And for good reason. From the get-go, Greka has distinguished itself as a rogue operation, strategically impervious to the county’s regulatory charms. While other oil companies have striven to project a tidy-whitey image, Greka has been content to be the proverbial skunk-at-the-garden-party and turd-in-the-punchbowl combined. The Air Pollution Control District (APCD) reports that Greka has had more than 250 operational and safety violations during the past eight years, with fines in excess of $500,000. No other company commands nearly as much APCD staff time as Greka. In addition, there have been two criminal cases filed by the District Attorney’s office against Greka, resulting in settlements of $200,000 and $675,000. When asked whether Greka was the oil industry’s version of Santa Barbara’s convicted slumlord Dario Pini, one high-ranking county official who has dealt with Greka throughout the years quipped the comparison seemed unfair to Pini. “At least Dario’s buildings are still standing,” he said.

When Greka moved to town, it bought out a passel of aging and ailing oil facilities in North County being abandoned by the larger, more established companies that had run them since the late 1930s.
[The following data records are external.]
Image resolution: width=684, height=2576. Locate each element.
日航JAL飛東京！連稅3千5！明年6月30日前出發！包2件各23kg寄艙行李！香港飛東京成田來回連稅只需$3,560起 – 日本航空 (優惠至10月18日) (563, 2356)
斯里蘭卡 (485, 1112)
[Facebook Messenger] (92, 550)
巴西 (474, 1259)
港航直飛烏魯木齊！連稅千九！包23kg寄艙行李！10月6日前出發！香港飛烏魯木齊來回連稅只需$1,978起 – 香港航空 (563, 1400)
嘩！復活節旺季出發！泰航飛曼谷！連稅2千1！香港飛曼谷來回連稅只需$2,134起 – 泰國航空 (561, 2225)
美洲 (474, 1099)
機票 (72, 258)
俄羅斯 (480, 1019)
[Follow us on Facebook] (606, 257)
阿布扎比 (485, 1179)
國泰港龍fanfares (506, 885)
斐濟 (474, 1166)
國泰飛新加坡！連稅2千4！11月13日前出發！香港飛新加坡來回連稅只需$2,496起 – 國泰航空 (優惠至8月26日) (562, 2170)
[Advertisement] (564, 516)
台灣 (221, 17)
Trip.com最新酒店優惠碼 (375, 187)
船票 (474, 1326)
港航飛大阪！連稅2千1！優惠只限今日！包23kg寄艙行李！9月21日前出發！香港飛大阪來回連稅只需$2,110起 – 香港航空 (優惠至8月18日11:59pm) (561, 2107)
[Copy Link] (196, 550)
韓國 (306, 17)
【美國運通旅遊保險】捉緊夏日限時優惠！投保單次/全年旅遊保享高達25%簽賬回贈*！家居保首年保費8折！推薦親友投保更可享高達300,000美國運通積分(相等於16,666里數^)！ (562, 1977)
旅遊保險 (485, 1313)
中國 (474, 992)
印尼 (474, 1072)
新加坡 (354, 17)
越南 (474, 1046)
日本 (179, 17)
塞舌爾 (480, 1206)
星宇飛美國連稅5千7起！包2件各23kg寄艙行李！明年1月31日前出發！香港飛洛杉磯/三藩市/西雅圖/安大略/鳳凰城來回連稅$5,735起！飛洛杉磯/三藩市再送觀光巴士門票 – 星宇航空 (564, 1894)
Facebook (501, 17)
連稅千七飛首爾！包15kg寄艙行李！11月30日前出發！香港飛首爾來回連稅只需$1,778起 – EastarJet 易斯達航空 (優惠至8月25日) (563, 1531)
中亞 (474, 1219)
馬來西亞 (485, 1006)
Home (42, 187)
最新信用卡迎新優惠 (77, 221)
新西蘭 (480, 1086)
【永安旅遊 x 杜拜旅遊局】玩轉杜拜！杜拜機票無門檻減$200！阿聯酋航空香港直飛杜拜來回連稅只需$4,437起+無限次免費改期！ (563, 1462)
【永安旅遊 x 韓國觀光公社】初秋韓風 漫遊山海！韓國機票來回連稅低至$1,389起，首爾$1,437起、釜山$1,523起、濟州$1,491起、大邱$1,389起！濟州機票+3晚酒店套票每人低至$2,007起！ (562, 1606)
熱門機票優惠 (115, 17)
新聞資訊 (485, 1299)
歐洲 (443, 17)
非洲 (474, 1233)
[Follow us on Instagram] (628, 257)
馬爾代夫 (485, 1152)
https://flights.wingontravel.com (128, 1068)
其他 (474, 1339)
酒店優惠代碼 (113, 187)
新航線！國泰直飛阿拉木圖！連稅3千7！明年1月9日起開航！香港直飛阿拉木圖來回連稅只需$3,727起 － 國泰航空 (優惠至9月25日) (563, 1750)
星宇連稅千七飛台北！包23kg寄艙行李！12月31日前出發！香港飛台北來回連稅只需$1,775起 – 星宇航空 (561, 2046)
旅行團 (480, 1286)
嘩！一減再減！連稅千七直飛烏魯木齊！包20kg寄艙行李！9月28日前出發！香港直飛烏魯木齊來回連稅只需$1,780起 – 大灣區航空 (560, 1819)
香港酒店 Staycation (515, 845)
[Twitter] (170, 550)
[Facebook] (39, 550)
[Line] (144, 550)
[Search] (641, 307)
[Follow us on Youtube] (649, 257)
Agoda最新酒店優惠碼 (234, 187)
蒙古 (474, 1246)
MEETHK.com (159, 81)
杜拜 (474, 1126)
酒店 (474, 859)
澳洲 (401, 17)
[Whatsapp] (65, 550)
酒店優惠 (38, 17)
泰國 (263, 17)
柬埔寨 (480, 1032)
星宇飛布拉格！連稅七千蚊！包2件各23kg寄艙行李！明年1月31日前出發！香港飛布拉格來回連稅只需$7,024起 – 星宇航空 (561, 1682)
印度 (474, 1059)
Greka was one of many newer companies that moved in seeking to get the last few sucks off Santa Barbara’s oil straw, making it the petrochemical equivalent of debauched drunks who seek out partially consumed beer bottles at parties to chug the last few sips. In Greka’s case, the plan was to create a vertically integrated asphalt empire, buying not just the asphalt production facility but the oil wells that produce the sticky, high-sulfur crude necessary to make high-grade asphalt.

Greka executive Randeep Grewal was as slick as they come, promising everything county regulators wanted. But trouble started almost immediately, and Grewal became even harder to talk to than Beanie Baby mogul Ty Warner or News-Press executrix Wendy McCaw. There were warnings beforehand that Greka lacked the deep pockets or the commitment needed to run its dilapidated oil facilities in a safe fashion. Although the supervisors eventually enacted an ordinance requiring county approval before such oil facilities could change hands, Greka got in under the wire. If nothing else, its chronic and flagrant safety problems give the lie to the accusation that Santa Barbara’s regulatory bureaucracy is unduly burdensome. In Greka’s case, it wasn’t nearly burdensome enough. Nor was Greka ever assigned to the one county agency with the expertise and teeth to get the job done-the Energy Division. Energy handles only offshore oil facilities; Greka is an onshore nightmare.

In the meantime, I’m happy the supervisors will be holding a necktie party for Greka early next year. I’d recommend they hold it the last Tuesday of the month. That’s January 29, which happens to be the 39th anniversary of Santa Barbara’s historic oil spill of 1969. I can’t think of a better way to celebrate. I’ll bring the dead birds.